Neither Snow nor Rain nor Derecho
Date: November 16, 2012
After a freak windstorm struck the Baltimore region last summer, a routine journey became a treacherous obstacle course for 36-year-old Henry Anderson, a driver for the Johns Hopkins Home Care Group. While delivering an urgently needed supply of intravenous nutrition to a patient, he encountered a downed tree and a tangle of power lines. That didn’t stop him. Once a work crew cleared a safe path for him, “I just walked there and made the delivery,” says Anderson, who has worked for the Home Care Group for seven years.
The patient later called to thank Anderson and commend him for carrying 40 pounds of IV parenteral nutrition to his home.

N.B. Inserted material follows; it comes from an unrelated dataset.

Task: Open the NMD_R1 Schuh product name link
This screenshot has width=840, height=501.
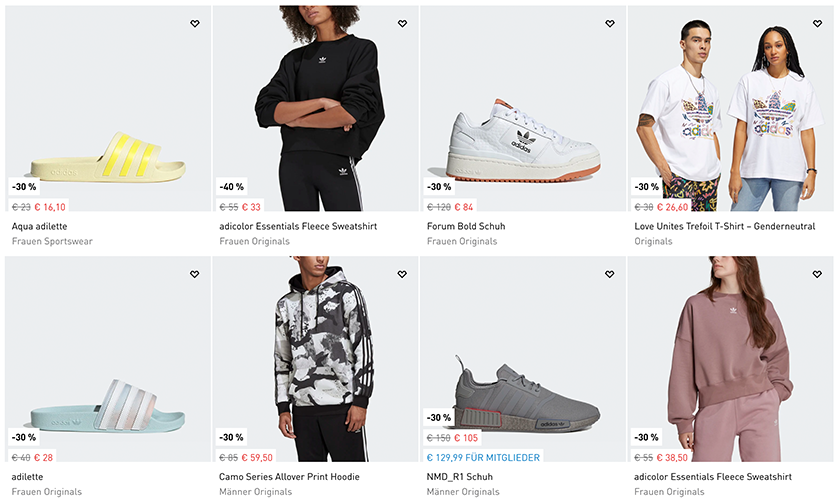Action: [x=461, y=477]
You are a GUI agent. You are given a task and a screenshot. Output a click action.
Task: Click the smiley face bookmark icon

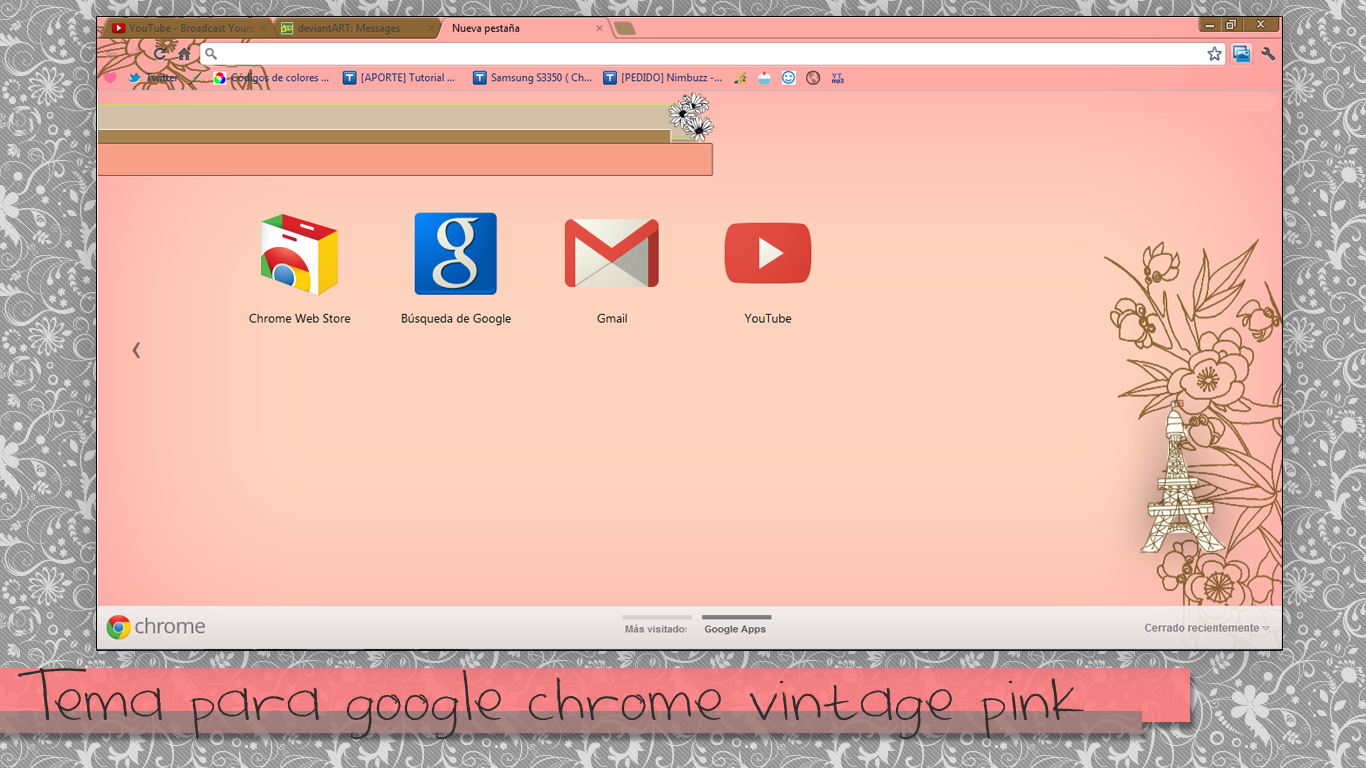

Known as a derecho, June’s storm came with no warning, felling countless trees and utility lines and leaving hundreds of thousands of Marylanders without power, including 70 Home Care Group patients who depend on electricity for life support. “It was a true test of our emergency preparedness,” says Penny Carey, director of medical and respiratory equipment services for the Home Care Group’s Pharmaquip division.
All patients received the care they needed after the storm and none had to be hospitalized or taken to the emergency department, a feat Carey attributes to Anderson and his co-workers. Although only four of 18 drivers were scheduled to work the weekend of the storm, all but one pitched in to make scores of emergency deliveries of oxygen tanks and other supplies throughout the Home Care Group’s service area. Over two days, Anderson put in more than 26.5 hours, greatly exceeding his usual weekend shift.
Although it took six days for power to return to all patients’ homes, Carey says the Home Care Group’s emergency service elicited “warm fuzzy feelings, especially for the drivers who had to step over downed trees while carrying refilled oxygen tanks and IV nutrition.”
Meanwhile several days passed before Anderson’s own home in Randallstown regained power. That, he says, was one more reason “to stay on the clock.”